Written instruction 1:
In the Uber forum post, how many miles per gallon does the poster's car get?
Written instruction 2:
Reproduce everything in the Uber forum post from "4. Make surge" down to "driving for UBER.", without changes.
Written instruction 3:
Why does the Uber forum post recommend that surge pricing in an area last more than a few minutes? Answer in one to three sentences.

# JUST NOT WORTH--RECOMMENDED CHANGES FOR UBER



## CAPTNTIM (Nov 9, 2016)

I've been driving for 2 weeks; my car gets 17 miles to the gallon. With the rates Uber charges riders (too low) plus how far I have to constantly drive to go get people, plus giving up 25% to Uber; it just doesn't pay. I chase Surge rates around the town, but they disappear off the map within minutes only to appear in another place far away.......and no way for people to do tips like Lyft...... its just impossible to make a living doing this. I really like driving, and have enjoyed talking with my clients. I've had nothing but 5 star ratings...

UBER SHOULD FIX:
1. Should definitely charge more to riders ($1/mile)...there is no reason this service should be cheaper than a cab service.
2. Uber should adjust % taken from Drivers (15-20% max).
3. Consider paying drivers for pickup distance to get to the client.
4. Make surge in an area last more than a few minutes at a time...that is ridiculous and not fair to drivers who are trying to respond to the demand for that area only to get there and have it leave.
5. Consider different rates for larger/nicer cars in cities even where you only have Uber x options....I drive a Cadallic and people love it; but it gets 17 miles per gallon, so I can no longer keep driving for UBER.

Given data:

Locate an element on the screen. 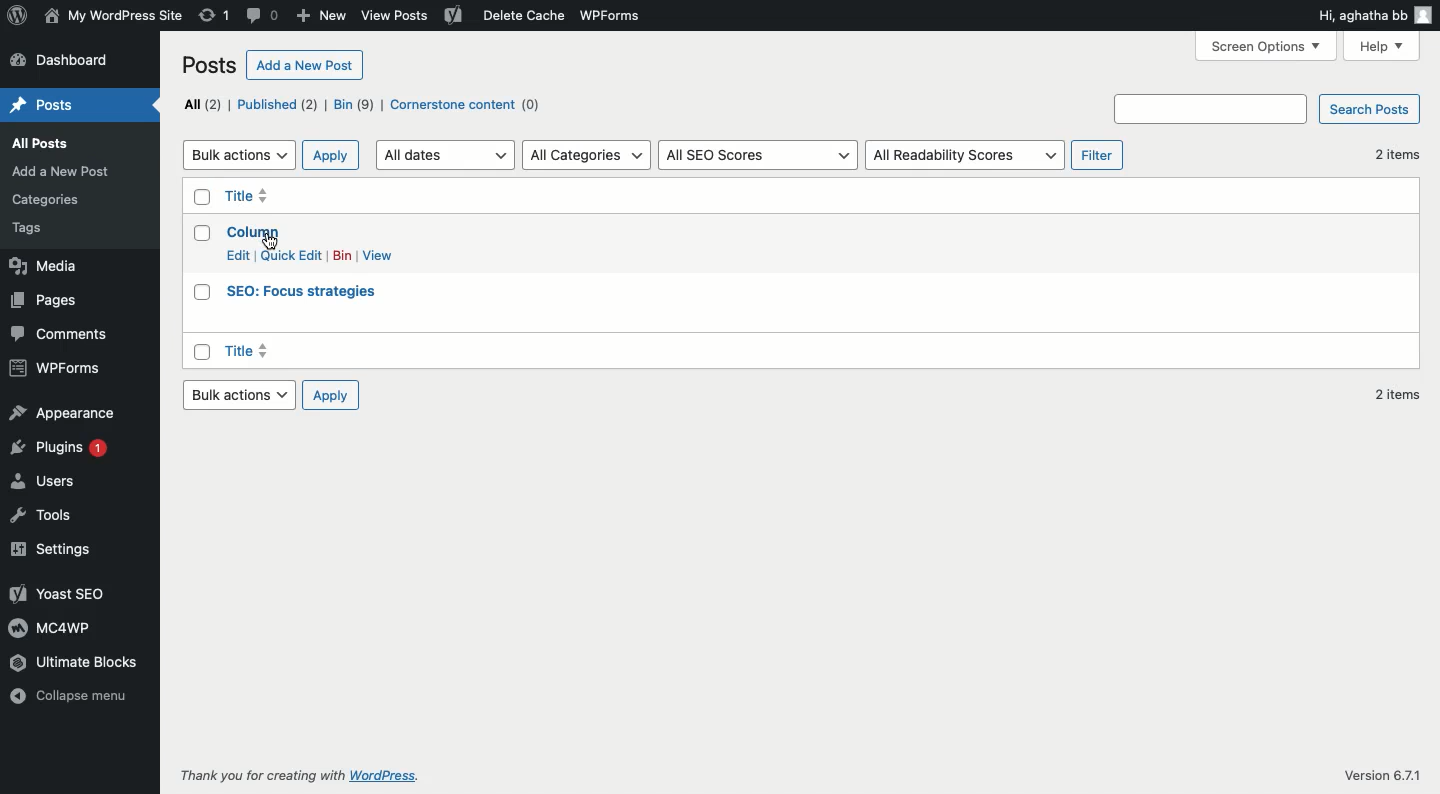 The height and width of the screenshot is (794, 1440). Delete cache is located at coordinates (521, 15).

Problem solution 1:
17 miles to the gallon.

Problem solution 2:
4. Make surge in an area last more than a few minutes at a time...that is ridiculous and not fair to drivers who are trying to respond to the demand for that area only to get there and have it leave.
5. Consider different rates for larger/nicer cars in cities even where you only have Uber x options....I drive a Cadallic and people love it; but it gets 17 miles per gallon, so I can no longer keep driving for UBER.

Problem solution 3:
Surge pricing currently disappears within minutes. Drivers who head to an area to meet its demand arrive to find the surge gone, which the poster calls ridiculous and unfair to them.